Wyścig w Nowym Jorku lub okolicach to największe marzenie Berniego Ecclestone’a. Nie ma drugiego planowanego wyścigu, który miałby od niego tyle wsparcia. Przypomnijmy, że planuje się wyścig uliczny w New Jersey, nad rzeką Hudson z widokiem na Manhattan. Wyścig był planowany na 2013, a później na 2014 rok. I nic z tego nie wyszło. W normalnej sytuacji byłoby już po temacie, ale Bernie nie odpuszcza. Teraz liczy na 2015 rok. Wcześniej pisałem, że Bernie przekaże obiektowi w New Jersey wyposażenie z toru ulicznego w Walencji. który to powoli znika z krajobrazu miasta. Teraz myśli o zmianie koncepcji tego wydarzenia.
Okazuje się, że Bernie wsparł promotorów wyścigu w New Jersey kwotą 10 mln $. Organizatorzy czyli Port Imperial Racing Associates (PIRA) i promotor Leo Hindery Jr. nic mu nie płacą. I te pieniądze prawdopodobnie już przepadły. Tym razem to jego wystrychnięto na dudka. Nie przypominam sobie, aby Bernie wcześniej dawał tak duże pieniądze na organizację planowanego wyścigu. To zawsze państwa muszą wykładać wielkie sumy na budowę, a później opłaty licencyjne. Bernie jakiś czas temu ogłosił, że chętnie powierzy organizację wyścigu komuś innemu, jeśli dostanie poważną propozycję.
Teraz Bernie wraca do pierwotnego pomysłu, sprzed trzech lat. Czyli budowy tradycyjnego toru w pobliżu Nowego Jorku. Być może już z nowym promotorem. Pomysł na ten wyścig systematycznie staje się coraz bardziej nieprawdopodobny. Nie ma szans na taki obiekt w tym miejscu. Seria NASCAR jakiś czas temu o tym myślała, ale pomysł upadł. A popularność NASCAR w USA jest nieporównywalnie większa.
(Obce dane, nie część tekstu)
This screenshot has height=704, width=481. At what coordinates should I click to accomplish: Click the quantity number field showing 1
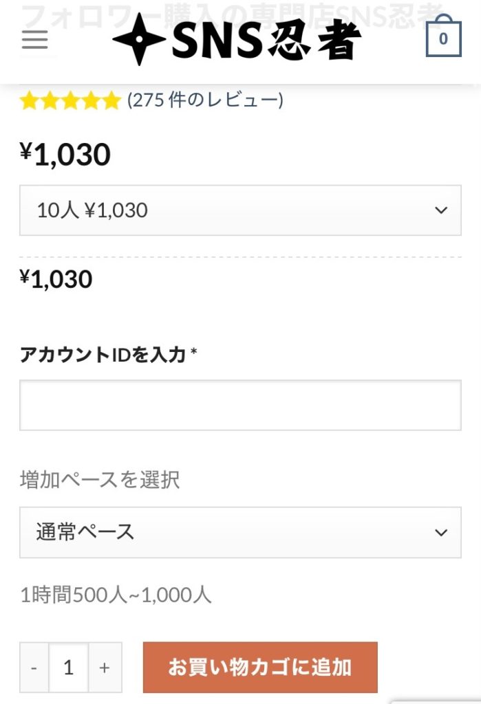tap(69, 668)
Nie dziwię się, że po sukcesie wyścigu w Austin, Ecclestone chce drugie zawody w USA. Wyścig w New Jersey w teorii to świetny pomysł, ale tylko w teorii. Wykonanie jest zbyt trudne. Potencjalne zyski z USA są ogromne. Ale zamiast skupiać się na tak ryzykownych pomysłach powinien pomyśleć o czymś bardziej realnym. Może Floryda, albo jakiś istniejący tor. W USA jest ich przecież mnóstwo. Poza tym w 2015 roku do kalendarza powinien powrócić Meksyk, więc będą już cztery wyścigi w obu Amerykach. A to oznacza więcej F1 na żywo w dogodnej porze w telewizji dla Amerykanów. I tym samym wzrost popularności.